==== Data listing ====
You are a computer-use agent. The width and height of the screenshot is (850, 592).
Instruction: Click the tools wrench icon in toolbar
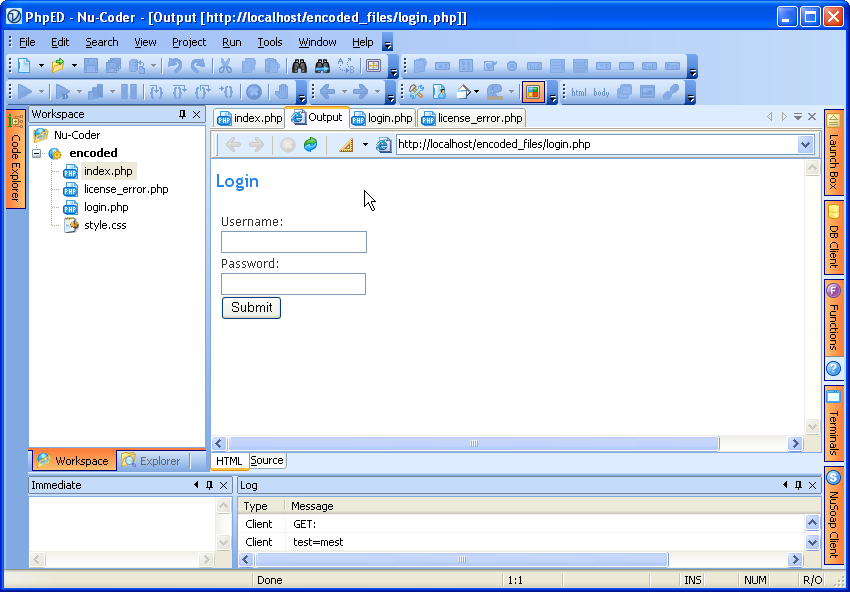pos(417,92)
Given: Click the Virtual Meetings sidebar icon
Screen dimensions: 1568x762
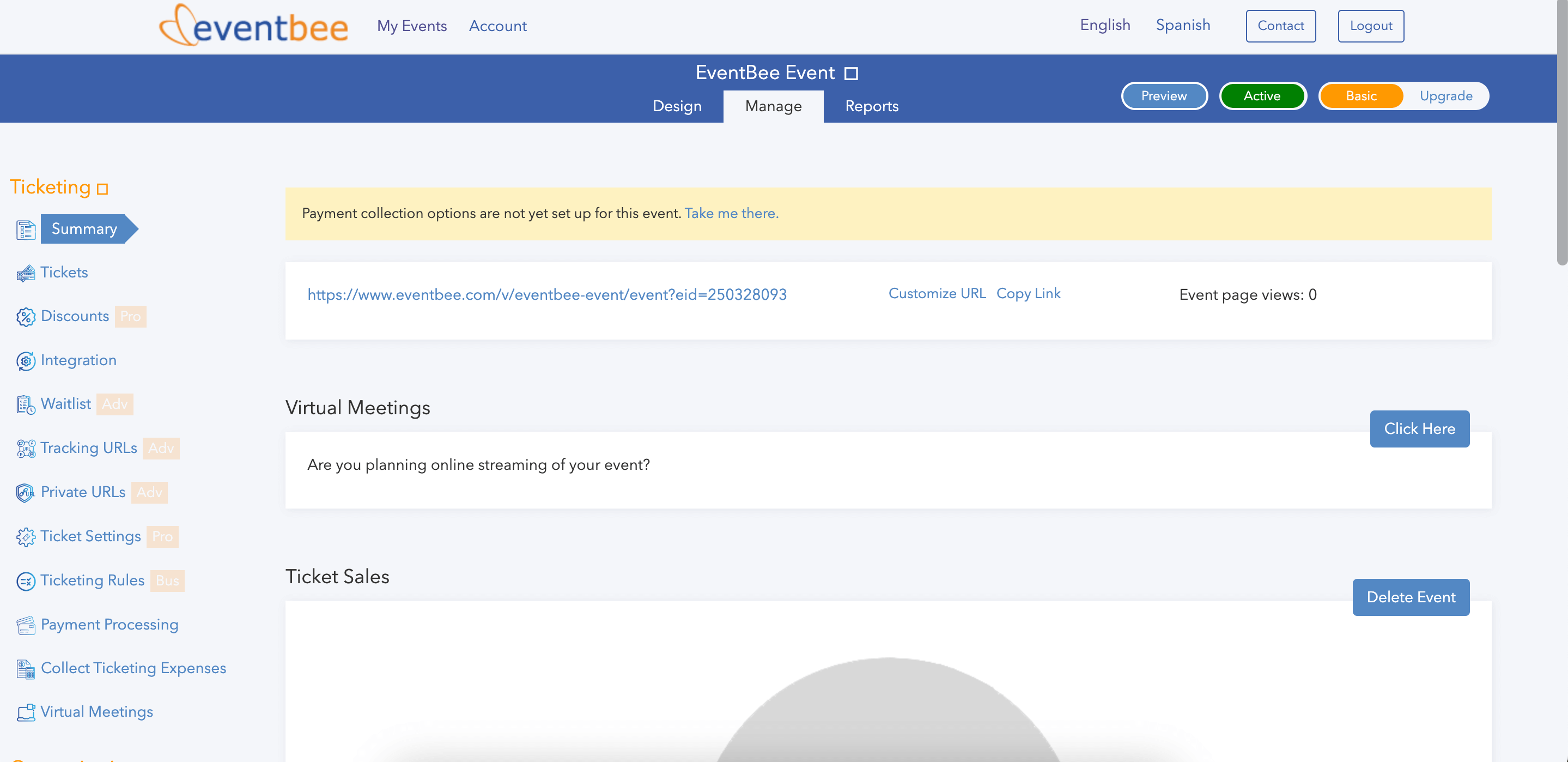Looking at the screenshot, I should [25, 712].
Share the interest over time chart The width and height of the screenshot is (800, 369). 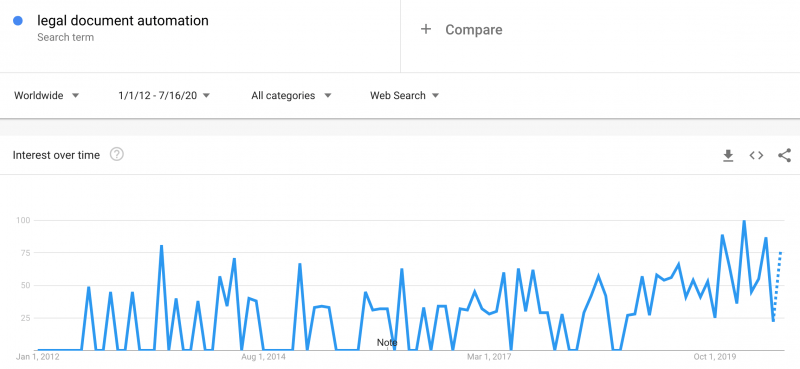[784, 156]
====
Select and copy each line of the items that contains the string "Click".

Instruction: Click the tools wrench icon in toolbar
Given: Click the Virtual Meetings sidebar icon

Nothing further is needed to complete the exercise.